3. Caffeine is a powerful stimulant and it takes 5-7 hours to eliminate half of it from your body. So if you drink a cup of coffee at 2 in the afternoon, at 9 pm, only half is gone. Stop drinking caffeine in the morning and remember that caffeine is in iced tea, chocolate and many other foods and drinks.
4. That glass of wine or frozen margarita that you had in the evening may have relaxed you, but alcohol disrupts your sleep cycles. You may fall asleep easily, but you probably won’t sleep as deeply and you may wake up more frequently. If you’re going to have a cocktail, drink early.
5. This is the most important… have a regular routine every night. Just as we have a bedtime ritual for our children that prepares them for the transition to sleep, we benefit by having a set routine that winds down our day and prepares our mind and body for the transition from busyness of our hectic day to peaceful sleep. Routines can be as individual as we are but at least 15 minutes length is essential to enable adequate time to shut down the high-wired brain. I frequently recommend a simple brushing the teeth, writing in a gratitude journal or worry journal to release the day’s concerns and a few moments of thought about all of your accomplishments for the day. Notice, no negative thoughts at bedtime. Placing positive thoughts in our mind before sleep enhances more peaceful sleep.
If you try all of these tips and still lie awake at night, there are several other measures to try. Give me a call for a free consultation. Sleep is not a luxury. Pleasant dreams.
Thank you, Jan! I didn’t know the information about the caffeine. All I know is that I can’t drink coffee or tea in the evenings. I would add to the list not eating dinner late in the evening. I find that the later I eat, the stranger my dreams are. Also, I’ve found that if I eat a banana every morning, I fall asleep much faster. It may be the potassium in the banana but for me, it really works.
My pleasure, Julie! Eating dinner late in the evening can disrupt sleep if it’s a big dinner because your body is trying to digest the meal and digestion typically shuts down when we are sleeping. You are probably remembering your dreams more because you are not getting into the deeper sleep. I’m glad the banana works for you… we all have our little tricks and potassium is certainly an important electrolyte for healthy body functioning.
I always sleep with a fan on but have trouble when I travel or stay with a guest when I don’t have it
That can be tough Kate, when we get used to sleeping with background noise.
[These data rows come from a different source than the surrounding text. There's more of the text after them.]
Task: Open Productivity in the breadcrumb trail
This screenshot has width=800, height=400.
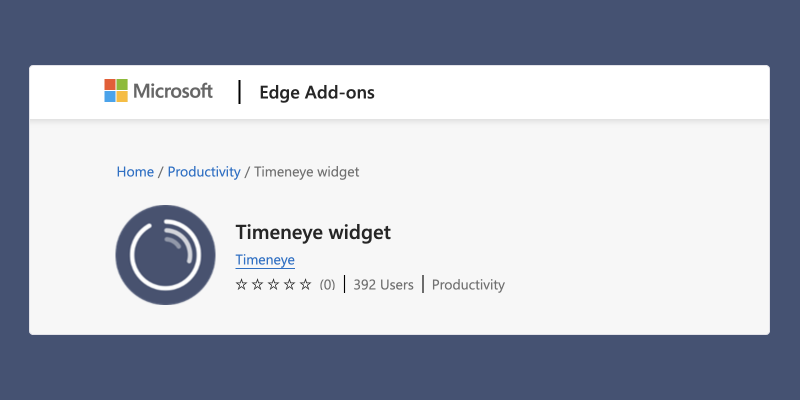Action: click(204, 172)
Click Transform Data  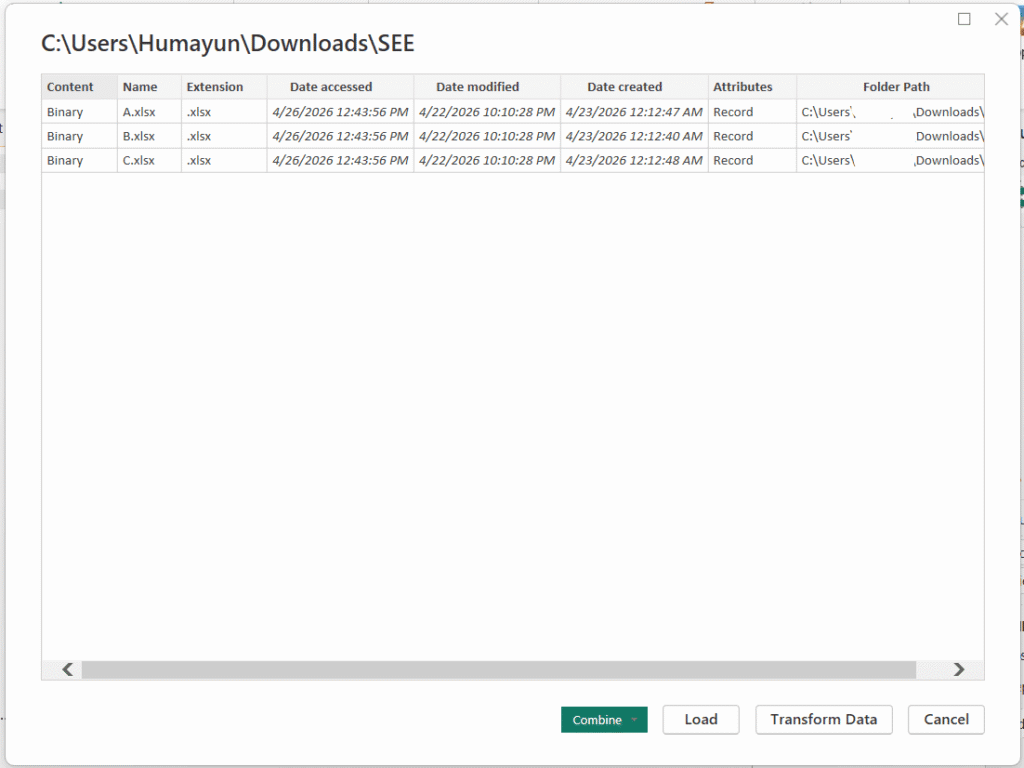(x=823, y=719)
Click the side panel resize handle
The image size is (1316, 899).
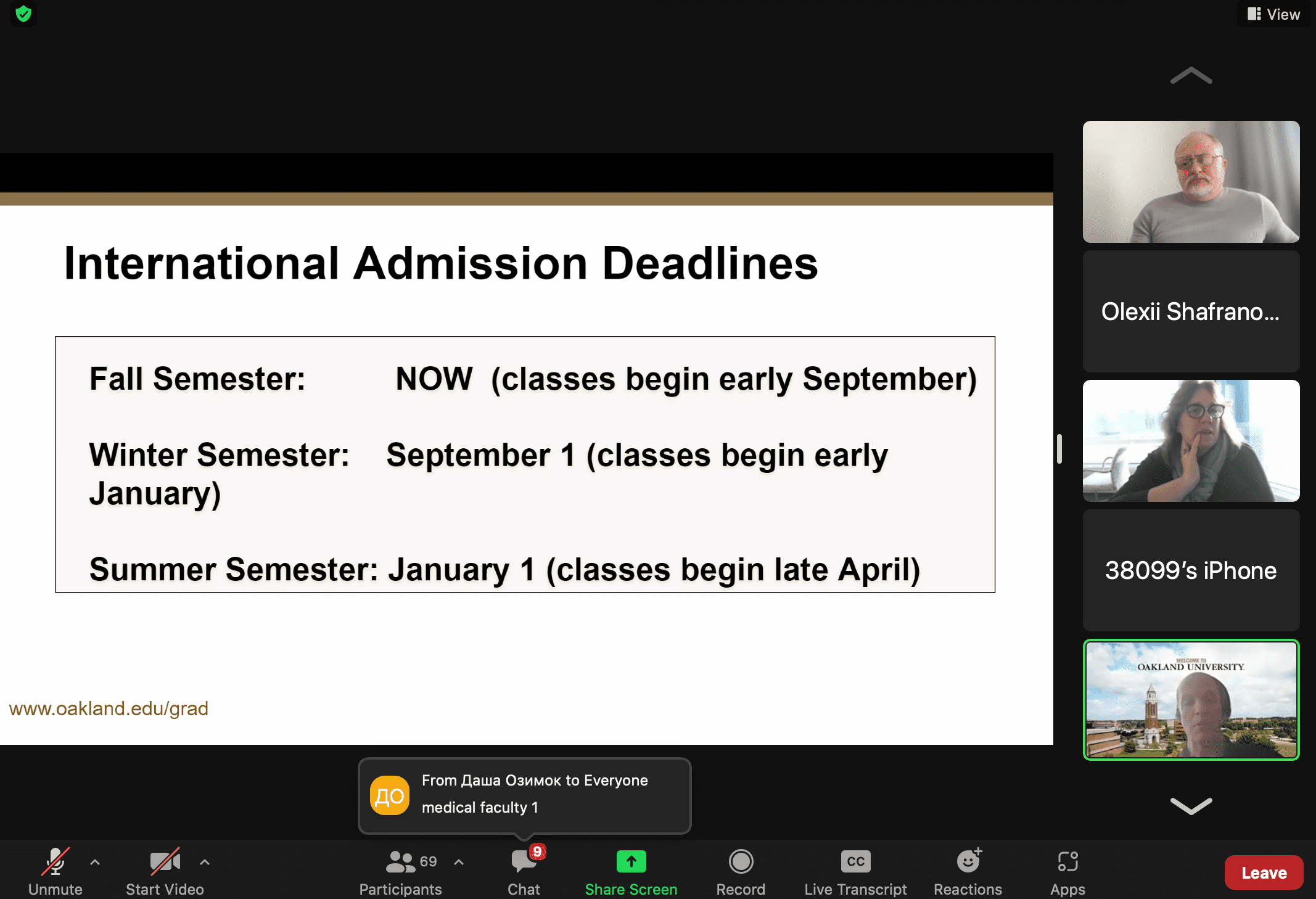1059,448
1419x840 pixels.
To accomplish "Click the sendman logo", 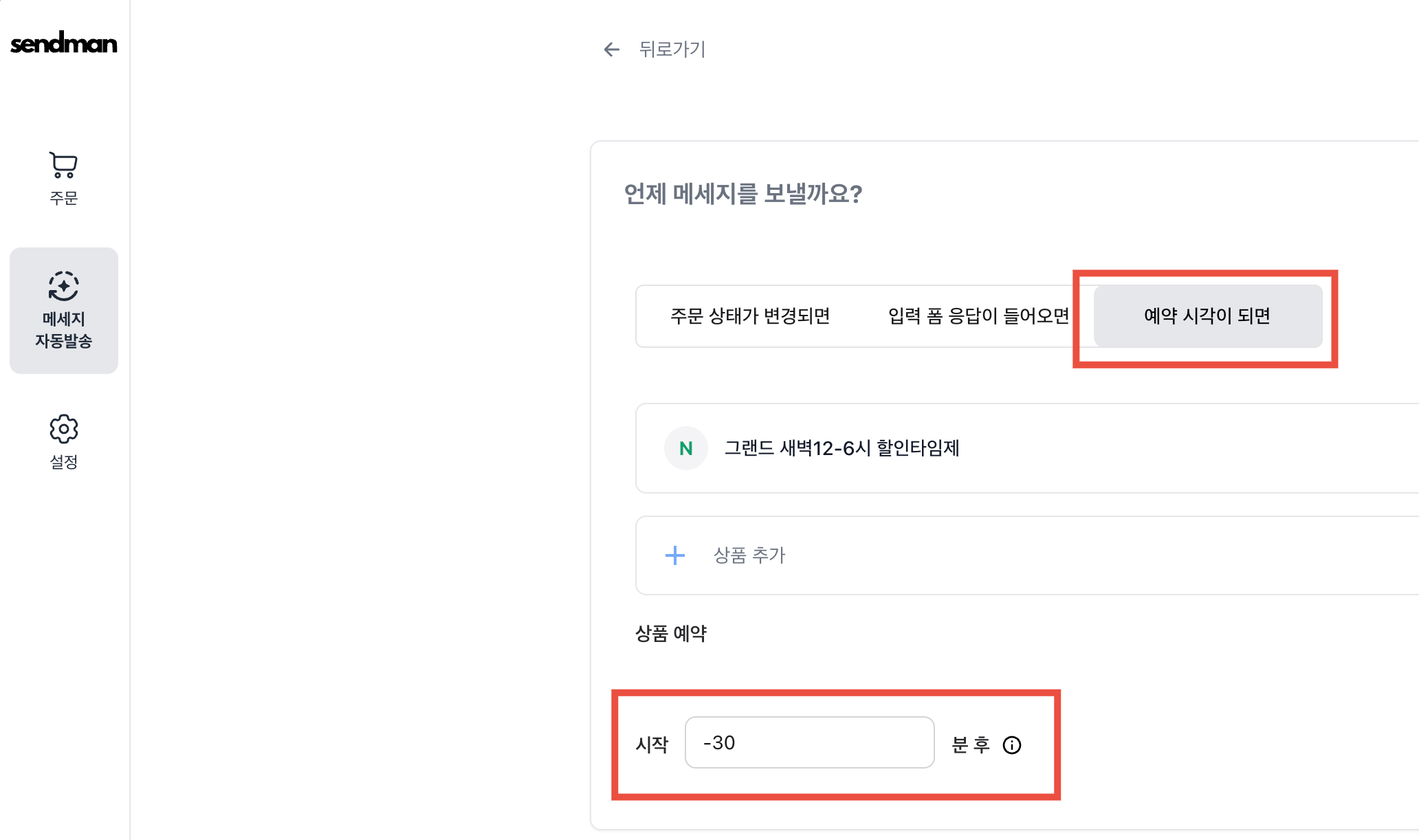I will click(x=64, y=43).
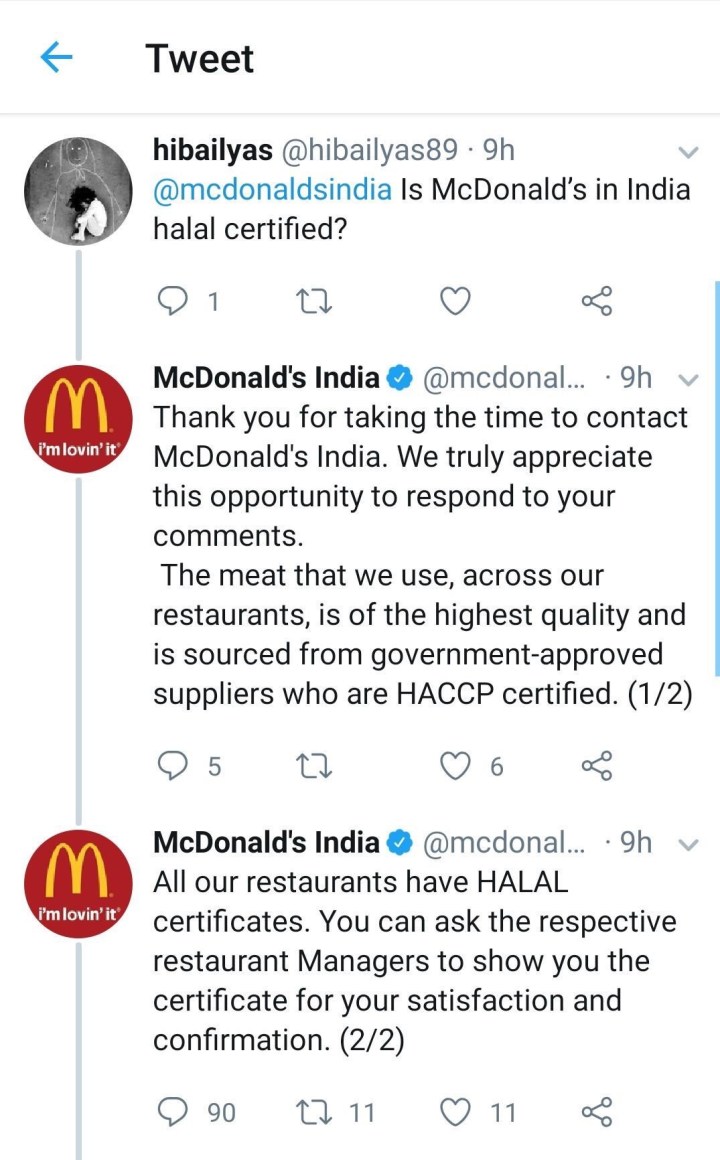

Perhaps getting a white noise machine that simulates the background noise would be an option. They are small and portable so you can travel with them. There are also several small nature sound machines that provide similar background noise. If you have a smart phone, there are several apps, some of which are free, that play rain, wind or other continuous sound for a specific period of time to aide with falling asleep. Hope one of these suggestions was helpful.
I have signed up for any future notifications of posts. I really like this post, keep up the good blogs.
Thanks for signing up and for the positive comment about my blog. I’m glad you enjoyed it!